■ TASK DIRECTIONS:
Every single entry must be restated word for word.

■ EXERCISE DATA:
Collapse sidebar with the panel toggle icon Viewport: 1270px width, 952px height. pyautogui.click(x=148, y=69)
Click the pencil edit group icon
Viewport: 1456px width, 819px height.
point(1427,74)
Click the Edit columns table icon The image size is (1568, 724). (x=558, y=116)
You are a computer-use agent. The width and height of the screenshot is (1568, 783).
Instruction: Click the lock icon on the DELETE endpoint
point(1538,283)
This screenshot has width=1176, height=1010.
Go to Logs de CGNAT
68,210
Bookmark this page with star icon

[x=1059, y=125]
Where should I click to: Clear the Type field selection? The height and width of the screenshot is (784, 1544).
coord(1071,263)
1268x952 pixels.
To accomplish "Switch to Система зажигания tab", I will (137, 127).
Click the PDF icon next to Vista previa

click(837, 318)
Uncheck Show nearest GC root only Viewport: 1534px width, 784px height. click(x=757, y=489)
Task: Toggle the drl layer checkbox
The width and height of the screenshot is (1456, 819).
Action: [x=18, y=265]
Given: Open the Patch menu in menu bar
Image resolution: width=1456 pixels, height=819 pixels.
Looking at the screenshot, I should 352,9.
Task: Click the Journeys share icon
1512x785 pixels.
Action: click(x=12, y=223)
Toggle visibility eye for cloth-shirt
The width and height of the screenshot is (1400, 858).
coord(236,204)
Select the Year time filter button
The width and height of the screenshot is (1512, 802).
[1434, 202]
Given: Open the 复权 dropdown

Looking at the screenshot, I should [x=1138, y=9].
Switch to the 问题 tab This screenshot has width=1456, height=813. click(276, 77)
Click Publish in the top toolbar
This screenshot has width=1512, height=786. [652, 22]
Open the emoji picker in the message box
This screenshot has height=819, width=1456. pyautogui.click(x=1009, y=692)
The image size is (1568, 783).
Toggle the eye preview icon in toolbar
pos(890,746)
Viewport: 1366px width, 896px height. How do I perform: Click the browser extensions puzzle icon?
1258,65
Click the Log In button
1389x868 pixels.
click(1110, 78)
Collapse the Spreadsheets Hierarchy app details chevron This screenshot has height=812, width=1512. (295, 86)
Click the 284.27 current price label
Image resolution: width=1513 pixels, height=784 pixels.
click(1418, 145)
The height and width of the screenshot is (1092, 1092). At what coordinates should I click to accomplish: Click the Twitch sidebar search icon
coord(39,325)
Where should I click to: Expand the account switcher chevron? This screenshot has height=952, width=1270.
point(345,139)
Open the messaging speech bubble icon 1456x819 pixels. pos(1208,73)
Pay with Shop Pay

■ SOLVED EXERCISE:
Collapse sidebar with the panel toggle icon Viewport: 1270px width, 952px height. pyautogui.click(x=148, y=69)
Click the pencil edit group icon
Viewport: 1456px width, 819px height.
point(1427,74)
Click the Edit columns table icon The image size is (1568, 724). (x=558, y=116)
You are a computer-use agent. The width and height of the screenshot is (1568, 783).
Instruction: Click the lock icon on the DELETE endpoint
point(1538,283)
This screenshot has width=1176, height=1010.
Go to Logs de CGNAT
68,210
Bookmark this page with star icon

[x=1059, y=125]
Where should I click to: Clear the Type field selection? The height and width of the screenshot is (784, 1544).
coord(1071,263)
1268x952 pixels.
To accomplish "Switch to Система зажигания tab", I will (137, 127).
Click the PDF icon next to Vista previa

click(837, 318)
Uncheck Show nearest GC root only Viewport: 1534px width, 784px height. click(x=757, y=489)
Task: Toggle the drl layer checkbox
The width and height of the screenshot is (1456, 819).
Action: [x=18, y=265]
Given: Open the Patch menu in menu bar
Image resolution: width=1456 pixels, height=819 pixels.
Looking at the screenshot, I should 352,9.
Task: Click the Journeys share icon
1512x785 pixels.
Action: click(x=12, y=223)
Toggle visibility eye for cloth-shirt
The width and height of the screenshot is (1400, 858).
coord(236,204)
Select the Year time filter button
The width and height of the screenshot is (1512, 802).
[1434, 202]
Given: Open the 复权 dropdown

Looking at the screenshot, I should [x=1138, y=9].
Switch to the 问题 tab This screenshot has width=1456, height=813. click(276, 77)
Click Publish in the top toolbar
This screenshot has width=1512, height=786. [652, 22]
Open the emoji picker in the message box
This screenshot has height=819, width=1456. pyautogui.click(x=1009, y=692)
The image size is (1568, 783).
Toggle the eye preview icon in toolbar
pos(890,746)
Viewport: 1366px width, 896px height. How do I perform: Click the browser extensions puzzle icon?
1258,65
Click the Log In button
1389x868 pixels.
click(1110, 78)
Collapse the Spreadsheets Hierarchy app details chevron This screenshot has height=812, width=1512. (295, 86)
Click the 284.27 current price label
Image resolution: width=1513 pixels, height=784 pixels.
click(1418, 145)
The height and width of the screenshot is (1092, 1092). At what coordinates should I click to accomplish: Click the Twitch sidebar search icon
coord(39,325)
Where should I click to: Expand the account switcher chevron? This screenshot has height=952, width=1270.
point(345,139)
Open the messaging speech bubble icon 1456x819 pixels. pos(1208,73)
Pay with Shop Pay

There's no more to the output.